Next 13's app directory and React Server Components is killing library support in React, so that's not such a big problem.

2 comments

I don’t know much about the former, but it’s not clear why React server components are going to kill library support.
Pretty much every library I have tried to use with Next App Router (and therefore RSC) doesn’t work with RSC. I’m sure it will change but we’ll be sticking for Next Pages for a while yet.
I think you may have missed that you can circumvent all of this by declaring your components to be client components.
What's the point of using RSC if you have to mark everything as client components?

At best you're getting SSR support since client components actually run on the sever as well, but there are already cleaner solutions for SSR react components that rehydrate in the browser.

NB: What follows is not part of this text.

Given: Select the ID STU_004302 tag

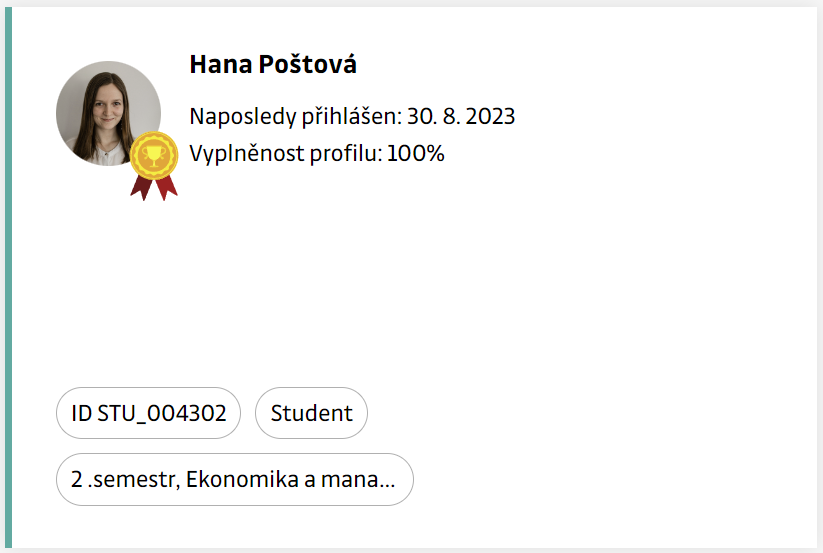Looking at the screenshot, I should (x=148, y=413).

You're not using RSC if you're marking everything as a client component. The point is that you can do that and continue to use your old components while also able to use the new app router infrastructure.
Is there that much benefit to just the file structure and router?

That feels like a ton of refactoring just to have the same and result for a user, but maybe I'm missing some important gains of the app directory.

What does that mean?
It means that library maintainers are having to make changes to their libraries to get them to work on the serverside, and a lot of them aren't not really doing that very quickly.Consequently moving to RSC reduces the number of libraries that work with your React code.

It's a short term problem because most popular libraries will get updated eventually, but some won't and they'll only ever work on the client side.

In the case of Next, maintainers need to package their libraries differently to support ESM modules, or you need to configure your project to use the experimental.esmModules=false flag. Again, it's not a particularly big problem but it does reduce the size of the available ecosystem a bit.

Before, there was only client-side. Server-side is opt-in. So all the libraries you used client-side, you can still use client-side by using client-side components
But that doesn’t mean React will /break/ existing libraries? It’s just a new feature that they need to start supporting, as you described.